The Department for Work and Pensions is on the hunt for freelance contributors who can help 'redefine the conversation' around employment opportunities for women. But it doesn't appear to want to actually pay them

Promises of “exposure” won’t pay the bills. But time and time again, freelancers from across the creative industries are being asked to work for free. A survey by the Association for Independent Professionals in conjunction with The Freelancer Club last year found that freelancers in the creative industries are estimated to lose £5,394 each a year, many of them exchanging their hard-earned skills simply for exposure, or a chance of building their portfolio in an increasingly competitive industry.

So it was rather ironic this week when freelance writer and creative arts producer Amber Massie-Blomfield was asked by The Department for Work and Pensions (DWP), the very organisation responsible for welfare policy, to get involved in an employment marketing campaign – a campaign she wouldn’t be getting paid for.

Amber took to Twitter to vent her frustration.

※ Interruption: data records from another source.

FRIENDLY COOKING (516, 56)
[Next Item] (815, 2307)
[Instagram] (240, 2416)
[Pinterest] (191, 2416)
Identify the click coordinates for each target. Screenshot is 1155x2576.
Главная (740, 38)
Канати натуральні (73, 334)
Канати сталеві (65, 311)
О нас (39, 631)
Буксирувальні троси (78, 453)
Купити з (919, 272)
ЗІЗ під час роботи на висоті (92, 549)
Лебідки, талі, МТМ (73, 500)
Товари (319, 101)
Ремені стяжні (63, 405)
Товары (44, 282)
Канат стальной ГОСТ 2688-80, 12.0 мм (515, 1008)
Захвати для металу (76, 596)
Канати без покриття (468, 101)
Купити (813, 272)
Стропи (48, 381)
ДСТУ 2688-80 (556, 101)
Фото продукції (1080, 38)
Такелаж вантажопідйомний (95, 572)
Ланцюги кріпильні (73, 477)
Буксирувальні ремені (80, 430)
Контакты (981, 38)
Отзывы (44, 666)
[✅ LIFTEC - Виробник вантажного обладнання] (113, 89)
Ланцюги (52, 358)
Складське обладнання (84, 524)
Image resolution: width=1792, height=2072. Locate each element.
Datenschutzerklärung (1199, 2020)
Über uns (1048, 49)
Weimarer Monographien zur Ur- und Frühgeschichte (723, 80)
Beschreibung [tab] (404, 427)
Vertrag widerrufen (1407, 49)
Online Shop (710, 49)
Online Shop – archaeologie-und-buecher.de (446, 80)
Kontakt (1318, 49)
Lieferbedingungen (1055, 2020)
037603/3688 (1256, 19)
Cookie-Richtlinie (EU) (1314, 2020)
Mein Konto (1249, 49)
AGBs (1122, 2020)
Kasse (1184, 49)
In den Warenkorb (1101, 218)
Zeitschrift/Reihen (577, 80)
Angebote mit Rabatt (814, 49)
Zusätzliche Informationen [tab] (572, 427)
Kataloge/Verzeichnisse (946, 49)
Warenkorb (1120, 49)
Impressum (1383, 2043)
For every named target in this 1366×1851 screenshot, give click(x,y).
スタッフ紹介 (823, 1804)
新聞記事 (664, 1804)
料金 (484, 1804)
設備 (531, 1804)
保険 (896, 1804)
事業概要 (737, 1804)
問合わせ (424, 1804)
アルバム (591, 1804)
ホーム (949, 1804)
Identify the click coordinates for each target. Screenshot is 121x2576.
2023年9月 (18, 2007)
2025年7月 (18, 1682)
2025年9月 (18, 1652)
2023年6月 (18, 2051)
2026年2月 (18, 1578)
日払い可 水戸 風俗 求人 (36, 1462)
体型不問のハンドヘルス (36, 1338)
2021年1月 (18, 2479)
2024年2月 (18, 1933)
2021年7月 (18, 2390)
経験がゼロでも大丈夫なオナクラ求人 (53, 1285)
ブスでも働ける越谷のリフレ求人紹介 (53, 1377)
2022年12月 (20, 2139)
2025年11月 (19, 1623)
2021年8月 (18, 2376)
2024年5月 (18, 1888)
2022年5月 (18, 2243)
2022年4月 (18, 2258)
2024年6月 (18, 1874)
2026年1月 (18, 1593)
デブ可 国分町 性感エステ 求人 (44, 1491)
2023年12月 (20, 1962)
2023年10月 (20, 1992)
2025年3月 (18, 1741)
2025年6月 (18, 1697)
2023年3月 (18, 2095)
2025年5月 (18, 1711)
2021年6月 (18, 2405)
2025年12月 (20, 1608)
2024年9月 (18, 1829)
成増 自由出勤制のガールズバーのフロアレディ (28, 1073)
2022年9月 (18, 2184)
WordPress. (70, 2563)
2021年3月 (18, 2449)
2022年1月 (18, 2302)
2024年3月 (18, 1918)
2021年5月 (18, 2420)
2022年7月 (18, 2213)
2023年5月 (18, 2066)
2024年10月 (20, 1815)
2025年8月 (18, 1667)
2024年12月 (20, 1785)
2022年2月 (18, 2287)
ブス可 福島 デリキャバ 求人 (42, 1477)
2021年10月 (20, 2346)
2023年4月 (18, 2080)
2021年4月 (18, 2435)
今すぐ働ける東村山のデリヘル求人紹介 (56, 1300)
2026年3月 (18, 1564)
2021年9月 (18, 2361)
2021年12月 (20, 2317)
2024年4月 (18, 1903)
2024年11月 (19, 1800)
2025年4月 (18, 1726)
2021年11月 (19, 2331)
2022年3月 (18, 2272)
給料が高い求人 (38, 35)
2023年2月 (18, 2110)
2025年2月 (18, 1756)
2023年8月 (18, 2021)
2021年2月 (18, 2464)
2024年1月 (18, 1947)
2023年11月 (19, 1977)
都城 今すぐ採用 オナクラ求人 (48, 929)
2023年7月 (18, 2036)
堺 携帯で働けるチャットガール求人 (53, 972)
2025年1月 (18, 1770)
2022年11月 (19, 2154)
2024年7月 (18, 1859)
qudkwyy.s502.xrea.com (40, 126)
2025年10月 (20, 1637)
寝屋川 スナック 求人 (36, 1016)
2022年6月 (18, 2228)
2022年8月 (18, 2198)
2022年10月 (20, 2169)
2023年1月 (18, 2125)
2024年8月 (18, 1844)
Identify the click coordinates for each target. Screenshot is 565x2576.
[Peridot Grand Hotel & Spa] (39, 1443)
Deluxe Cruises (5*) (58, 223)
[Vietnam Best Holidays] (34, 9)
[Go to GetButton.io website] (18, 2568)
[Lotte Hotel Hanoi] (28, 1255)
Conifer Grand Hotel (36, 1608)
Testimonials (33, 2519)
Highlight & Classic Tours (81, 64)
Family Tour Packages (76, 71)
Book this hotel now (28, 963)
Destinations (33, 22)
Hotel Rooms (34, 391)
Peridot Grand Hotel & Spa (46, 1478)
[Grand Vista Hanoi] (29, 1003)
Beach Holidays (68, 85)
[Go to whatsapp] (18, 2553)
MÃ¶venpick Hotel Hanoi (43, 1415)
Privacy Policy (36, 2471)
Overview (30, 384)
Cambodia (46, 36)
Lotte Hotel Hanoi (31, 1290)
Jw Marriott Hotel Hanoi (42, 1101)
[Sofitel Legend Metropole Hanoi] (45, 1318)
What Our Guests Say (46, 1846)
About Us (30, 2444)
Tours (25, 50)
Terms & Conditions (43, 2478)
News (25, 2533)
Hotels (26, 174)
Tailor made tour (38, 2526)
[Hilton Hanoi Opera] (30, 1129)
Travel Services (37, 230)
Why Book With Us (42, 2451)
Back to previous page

The DWP approached Amber to take part in the campaign which she said “is about empowering women to find different routes into employment and different kind of employment models.”

“They wanted me to participate in the creation of a video where I would state my support for the campaign and share my expertise as a freelancer and how I’ve made my career work,” Amber told The Big Issue over the phone. “As well as writing a blog sharing my advice to how to pursue a freelance career.”

Amber was initially interested in getting involved in what the DWP claimed was a chance to “redefine the conversation” around employment opportunities for women, but when learning there was no fee involved took to the internet to call out the controversial approach.

“I’m a freelancer and I earn my living through selling my time. Everyone else on this campaign is presumably getting paid. The videographer presumably won’t be doing this for free, and the staff at the DWP who developed the campaign certainly won’t be, so why should I?” she said.


There are currently around 1,450 Big Issue sellers working hard on the streets each week.

Amber noted that while she wasn’t going to pursue the issue further, she was in a “privileged position” to call the UK’s largest government department out for its “problematic approach”.

“I felt confident enough to turn around and call them out on that unacceptable practice but I do wonder how many other people starting out in their careers, others in more pressing circumstances would feel able to respond like I have,” she told The Big Issue.

The Big Issue reached out to the Department for Work and Pensions for comment.

A DWP spokesperson said in an email: “We are working on a campaign to encourage girls and women to consider diverse career opportunities through sharing stories from real life role models. We are not asking people to work for free. If people want to get involved voluntarily we are providing all the support needed to tell their story.”